#dirtyjanes_bowral

#dirtyjanes_canberra 

Who was Dirty Jane?

Jane Dumphrey was born in a two room stone cottage in Northern Ireland. As she came screaming into the world and the chickens pecked the kitchen’s rammed earth floor, her father, the local “rag & bone” man was miles from home in his pony cart.

By the age of five Jane had joined her father on his run, taking over by the age of nine. She learnt to charm the housewives into parting with precious china in exchange for hard to find clothing and to spot a valuable item that could turn a profit.

By her fifteenth birthday both Jane’s parents had been buried, the squire had claimed her home and she had walked to Belfast with a bundle under her arm and a wad of pounds sewn into the lining of her petticoat.

She found a place in a poor house where the stout English owner expected equal quantities of cleanliness and godliness in every new boarder. Jane’s quick aptitude found favour with Mrs Farney, and a position as a scullery maid in a good doctor’s house.

The doctor’s house was grand. Jane spent months blacking the hearths and polishing the silver, until she met Bill, a man from the wrong side of the track. Bill persuaded Jane to steal some of the more precious items in the doctor’s collections. To cut a long story short, Jane was caught by the doctor’s butler, presented to the bailiff and “hung out to dry”.
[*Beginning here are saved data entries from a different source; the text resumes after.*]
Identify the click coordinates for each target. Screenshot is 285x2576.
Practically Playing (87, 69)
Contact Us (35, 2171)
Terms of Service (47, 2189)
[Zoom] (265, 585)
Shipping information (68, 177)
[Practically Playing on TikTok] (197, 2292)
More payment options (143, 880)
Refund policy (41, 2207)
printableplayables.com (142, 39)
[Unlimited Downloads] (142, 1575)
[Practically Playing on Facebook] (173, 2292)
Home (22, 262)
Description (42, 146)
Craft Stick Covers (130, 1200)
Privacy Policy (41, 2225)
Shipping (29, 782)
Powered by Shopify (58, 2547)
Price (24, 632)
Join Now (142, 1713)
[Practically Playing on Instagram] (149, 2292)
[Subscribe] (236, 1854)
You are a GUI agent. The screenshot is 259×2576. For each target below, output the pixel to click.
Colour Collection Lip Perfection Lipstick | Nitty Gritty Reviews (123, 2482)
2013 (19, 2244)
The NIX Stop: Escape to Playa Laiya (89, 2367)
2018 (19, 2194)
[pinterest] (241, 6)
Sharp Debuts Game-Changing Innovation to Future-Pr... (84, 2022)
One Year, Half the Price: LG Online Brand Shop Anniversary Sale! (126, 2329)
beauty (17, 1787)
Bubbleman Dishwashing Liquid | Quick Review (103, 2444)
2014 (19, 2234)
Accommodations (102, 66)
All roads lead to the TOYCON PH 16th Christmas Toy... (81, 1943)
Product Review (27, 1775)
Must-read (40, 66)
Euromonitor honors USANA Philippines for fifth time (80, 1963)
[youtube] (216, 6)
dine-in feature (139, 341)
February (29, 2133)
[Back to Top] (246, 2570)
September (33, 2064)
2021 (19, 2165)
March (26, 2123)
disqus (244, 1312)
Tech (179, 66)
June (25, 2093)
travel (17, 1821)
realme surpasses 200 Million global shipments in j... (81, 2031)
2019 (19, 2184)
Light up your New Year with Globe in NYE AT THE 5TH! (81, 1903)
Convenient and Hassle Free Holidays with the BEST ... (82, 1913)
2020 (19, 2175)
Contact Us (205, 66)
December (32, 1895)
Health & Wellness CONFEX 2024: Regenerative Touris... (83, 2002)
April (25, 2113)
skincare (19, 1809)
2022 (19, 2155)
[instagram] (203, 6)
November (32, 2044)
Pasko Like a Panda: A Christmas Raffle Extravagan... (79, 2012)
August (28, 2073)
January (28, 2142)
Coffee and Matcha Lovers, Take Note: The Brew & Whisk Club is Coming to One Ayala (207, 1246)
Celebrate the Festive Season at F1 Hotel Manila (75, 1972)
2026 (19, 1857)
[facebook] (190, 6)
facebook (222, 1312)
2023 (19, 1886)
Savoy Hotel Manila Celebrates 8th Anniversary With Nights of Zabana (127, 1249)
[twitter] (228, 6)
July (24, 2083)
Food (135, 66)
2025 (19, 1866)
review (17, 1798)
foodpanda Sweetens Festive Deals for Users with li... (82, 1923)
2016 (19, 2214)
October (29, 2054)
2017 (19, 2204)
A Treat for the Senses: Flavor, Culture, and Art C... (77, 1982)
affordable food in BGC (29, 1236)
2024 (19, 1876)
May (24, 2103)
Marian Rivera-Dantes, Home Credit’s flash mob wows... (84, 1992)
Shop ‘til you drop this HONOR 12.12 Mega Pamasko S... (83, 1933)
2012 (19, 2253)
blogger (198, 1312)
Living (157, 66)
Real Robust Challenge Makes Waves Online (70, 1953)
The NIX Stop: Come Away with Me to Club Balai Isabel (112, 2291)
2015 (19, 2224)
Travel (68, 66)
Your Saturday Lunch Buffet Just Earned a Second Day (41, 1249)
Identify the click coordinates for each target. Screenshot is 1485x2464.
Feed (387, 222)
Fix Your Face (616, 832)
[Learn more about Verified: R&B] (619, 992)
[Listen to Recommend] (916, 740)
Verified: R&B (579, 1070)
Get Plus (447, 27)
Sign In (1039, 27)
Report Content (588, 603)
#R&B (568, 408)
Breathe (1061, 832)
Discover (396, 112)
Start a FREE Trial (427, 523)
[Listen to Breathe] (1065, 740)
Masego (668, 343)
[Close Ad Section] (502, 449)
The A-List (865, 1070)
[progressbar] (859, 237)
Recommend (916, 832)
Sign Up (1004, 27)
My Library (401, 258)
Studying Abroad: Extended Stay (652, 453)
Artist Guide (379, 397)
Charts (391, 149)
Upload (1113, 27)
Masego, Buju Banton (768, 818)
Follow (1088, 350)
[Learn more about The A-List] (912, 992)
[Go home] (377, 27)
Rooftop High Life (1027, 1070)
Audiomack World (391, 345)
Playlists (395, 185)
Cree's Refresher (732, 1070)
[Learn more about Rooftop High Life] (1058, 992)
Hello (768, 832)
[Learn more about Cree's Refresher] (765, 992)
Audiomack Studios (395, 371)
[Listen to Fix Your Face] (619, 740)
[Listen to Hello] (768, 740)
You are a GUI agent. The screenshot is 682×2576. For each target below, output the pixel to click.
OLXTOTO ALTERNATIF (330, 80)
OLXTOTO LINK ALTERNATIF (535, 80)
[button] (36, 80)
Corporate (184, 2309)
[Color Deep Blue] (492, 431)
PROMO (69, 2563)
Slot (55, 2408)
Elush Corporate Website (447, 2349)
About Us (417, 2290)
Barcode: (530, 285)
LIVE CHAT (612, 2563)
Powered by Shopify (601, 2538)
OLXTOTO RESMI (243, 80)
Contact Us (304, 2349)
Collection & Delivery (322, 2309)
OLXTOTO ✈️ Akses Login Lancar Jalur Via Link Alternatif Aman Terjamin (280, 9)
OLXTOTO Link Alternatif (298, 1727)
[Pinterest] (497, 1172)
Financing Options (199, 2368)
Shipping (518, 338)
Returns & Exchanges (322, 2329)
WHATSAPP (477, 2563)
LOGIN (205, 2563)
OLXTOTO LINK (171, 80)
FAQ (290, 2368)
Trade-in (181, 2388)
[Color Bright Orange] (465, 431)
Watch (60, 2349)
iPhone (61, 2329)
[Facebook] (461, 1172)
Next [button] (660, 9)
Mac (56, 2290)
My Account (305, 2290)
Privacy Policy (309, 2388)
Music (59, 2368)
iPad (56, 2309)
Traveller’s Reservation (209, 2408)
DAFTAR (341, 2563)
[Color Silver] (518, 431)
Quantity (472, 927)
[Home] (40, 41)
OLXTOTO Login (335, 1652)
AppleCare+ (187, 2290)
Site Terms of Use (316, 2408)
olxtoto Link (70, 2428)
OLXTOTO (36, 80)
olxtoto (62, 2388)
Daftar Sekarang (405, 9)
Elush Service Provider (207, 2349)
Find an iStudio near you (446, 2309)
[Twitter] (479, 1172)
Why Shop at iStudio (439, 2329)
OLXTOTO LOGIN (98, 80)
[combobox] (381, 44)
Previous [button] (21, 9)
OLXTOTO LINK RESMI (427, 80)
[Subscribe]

Jane was found guilty of stealing a carved ostrich egg and transported to Australia on the Surrey 1 with 27 other female convicts, arriving 13 July 1840. On the voyage to Sydney Jane endeared herself to the captain and his wife. George Sinclair sensed a quiet determination in Jane and sent her, with a letter of introduction to his cousin, Tom Gully who owned the local “general store” at the trading outpost of Gundagai. When the young orphan arrived on his doorstep she was caked in so much mud from her 240 mile journey he immediately christened her “Dirty Jane”. Over the next decade Jane worked for Mr Gully. She learnt to order stock and keep shop and help Mr Gully identify the valuable nick-knacks customers bought in to trade for basic commodities. Tom Gully died in the 1852 flood when the Murrumbidgee River broke its banks. He left Jane the business in his will. “Dirty Jane” as she was known throughout NSW continued to run a prosperous emporium buying and selling items that were bought to her from the local and outlying community.

On 13th May 1883 “Dirty Jane” died of old age.